Tyne Tees also had in-vision continuity for many years and I have seen plenty of clips online. Their announcers included Neville Wanless, I’m sure that he was a nice chap but he wouldn’t have lasted five minutes on Thames, and his announcements at closedown seemed rather rambling. I think that Bill Steel was much better, and he announced against various horrid coloured backgrounds throughout the years. Colin Weston who was more familiar to Granada viewers also turned up occasionally to read out some birthdays and bluff his way through various technical faults.
By 1988 the Tyne Tees ident was beginning to look rather old-fashioned having been played frequently for the last nine years, so their first computer-generated look was introduced, retaining the same symbol which was now blue on yellow and was formed together by water droplets connecting to one another on sand. In September 1988 Tyne Tees went 24 hours, one of the final ITV regions to do so.
This didn’t last long as Tyne Tees took the 1989 corporate look, but by 1991 they had dropped it for another new ident. Like some regions they actually continued to use the corporate music with their new ident. By this point the TTTV symbol was over 20 years and looked rather bad with various patterns and colours added to it, so it was time for a new look.
In 1992 a new symbol was launched, a variation on the old one with the TTTV letters finally changed for the first time since the early-70s, with new music too. This brought the Tyne Tees look into the 90s, but just as it looked like this look was going to become established, by the mid-90s things were about to change.
In September 1996 Tyne Tees was used as an experiment for different branding on ITV. They were renamed Channel 3 North East, with the new ident featuring a rather oversized “3” and some irritating music. In-vision continuity at this point was dropped. The company was still called Tyne Tees though, and even the announcers seemed confused as to what the channel was called, resulting in some ridiculous announcements such as “this is Tyne Tees Television on Channel 3 in the North East”. It was not a success, and viewers were not impressed.

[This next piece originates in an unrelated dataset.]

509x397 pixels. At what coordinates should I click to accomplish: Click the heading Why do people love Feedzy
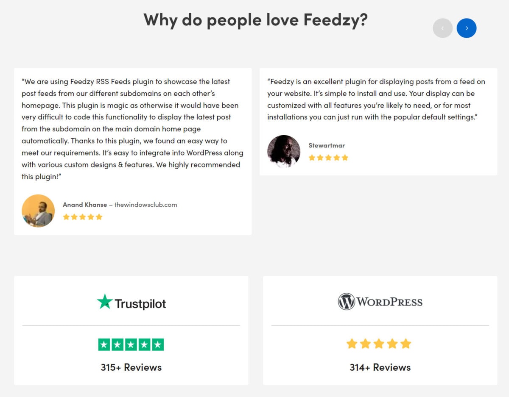[255, 19]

Viewers got another surprise in March 1998 when the TTTV name reappeared with another new ident, and an additional special version was made for the 40th anniversary in 1999. By the end of that year they had taken the second corporate look, but also continued to use a local ident, which featured a different TTTV symbol, meaning their presentation remained vaguely shambolic to the end. By the time the name left the screen for the last time in October 2002, Tyne Tees had somehow survived for almost 45 years on screen.